* [STATED PROBLEM] Lay out the records between the lines holding "Go to previous pattern with left arrow" and "pyautogui.click(x=358, y=1604)", inclusive, as a Markdown table with the columns Row and Line, one numbered row per line and blank lines skipped.

* [PROVIDED INFORMATION]
-- Begin --

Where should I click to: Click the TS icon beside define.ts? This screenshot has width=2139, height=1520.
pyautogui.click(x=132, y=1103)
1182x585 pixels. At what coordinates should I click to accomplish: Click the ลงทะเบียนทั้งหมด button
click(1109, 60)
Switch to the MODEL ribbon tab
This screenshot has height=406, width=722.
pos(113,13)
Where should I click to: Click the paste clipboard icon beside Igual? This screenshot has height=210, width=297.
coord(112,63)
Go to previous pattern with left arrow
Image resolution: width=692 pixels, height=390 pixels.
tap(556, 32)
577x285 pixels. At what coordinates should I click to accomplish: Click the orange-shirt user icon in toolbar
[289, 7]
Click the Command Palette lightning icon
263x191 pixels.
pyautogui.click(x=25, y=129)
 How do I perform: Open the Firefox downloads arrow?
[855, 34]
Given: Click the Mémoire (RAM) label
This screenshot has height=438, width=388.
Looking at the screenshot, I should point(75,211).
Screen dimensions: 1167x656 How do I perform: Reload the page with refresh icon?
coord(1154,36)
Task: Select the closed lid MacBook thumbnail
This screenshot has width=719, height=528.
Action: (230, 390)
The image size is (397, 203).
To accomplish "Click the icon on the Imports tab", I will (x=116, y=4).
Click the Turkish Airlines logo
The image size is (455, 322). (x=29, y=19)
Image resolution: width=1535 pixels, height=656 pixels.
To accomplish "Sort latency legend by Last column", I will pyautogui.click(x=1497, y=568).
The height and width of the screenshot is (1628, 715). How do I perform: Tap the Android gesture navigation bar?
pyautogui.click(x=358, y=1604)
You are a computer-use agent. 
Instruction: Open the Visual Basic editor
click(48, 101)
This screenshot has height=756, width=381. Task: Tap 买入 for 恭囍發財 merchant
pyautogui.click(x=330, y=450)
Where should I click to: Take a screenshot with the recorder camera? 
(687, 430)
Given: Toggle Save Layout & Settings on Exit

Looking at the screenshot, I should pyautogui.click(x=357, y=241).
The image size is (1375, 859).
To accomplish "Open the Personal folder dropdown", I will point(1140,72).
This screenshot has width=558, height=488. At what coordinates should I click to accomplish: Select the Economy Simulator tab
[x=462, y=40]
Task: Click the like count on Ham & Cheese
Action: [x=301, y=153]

-- End --

* [COMPLETED TASK]
| Row | Line |
|---|---|
| 1 | Go to previous pattern with left arrow |
| 2 | Image resolution: width=692 pixels, height=390 pixels. |
| 3 | tap(556, 32) |
| 4 | 577x285 pixels. At what coordinates should I click to accomplish: Click the orange-shirt user icon in toolbar |
| 5 | [289, 7] |
| 6 | Click the Command Palette lightning icon |
| 7 | 263x191 pixels. |
| 8 | pyautogui.click(x=25, y=129) |
| 9 |  How do I perform: Open the Firefox downloads arrow? |
| 10 | [855, 34] |
| 11 | Given: Click the Mémoire (RAM) label |
| 12 | This screenshot has height=438, width=388. |
| 13 | Looking at the screenshot, I should point(75,211). |
| 14 | Screen dimensions: 1167x656 How do I perform: Reload the page with refresh icon? |
| 15 | coord(1154,36) |
| 16 | Task: Select the closed lid MacBook thumbnail |
| 17 | This screenshot has width=719, height=528. |
| 18 | Action: (230, 390) |
| 19 | The image size is (397, 203). |
| 20 | To accomplish "Click the icon on the Imports tab", I will (x=116, y=4). |
| 21 | Click the Turkish Airlines logo |
| 22 | The image size is (455, 322). (x=29, y=19) |
| 23 | Image resolution: width=1535 pixels, height=656 pixels. |
| 24 | To accomplish "Sort latency legend by Last column", I will pyautogui.click(x=1497, y=568). |
| 25 | The height and width of the screenshot is (1628, 715). How do I perform: Tap the Android gesture navigation bar? |
| 26 | pyautogui.click(x=358, y=1604) |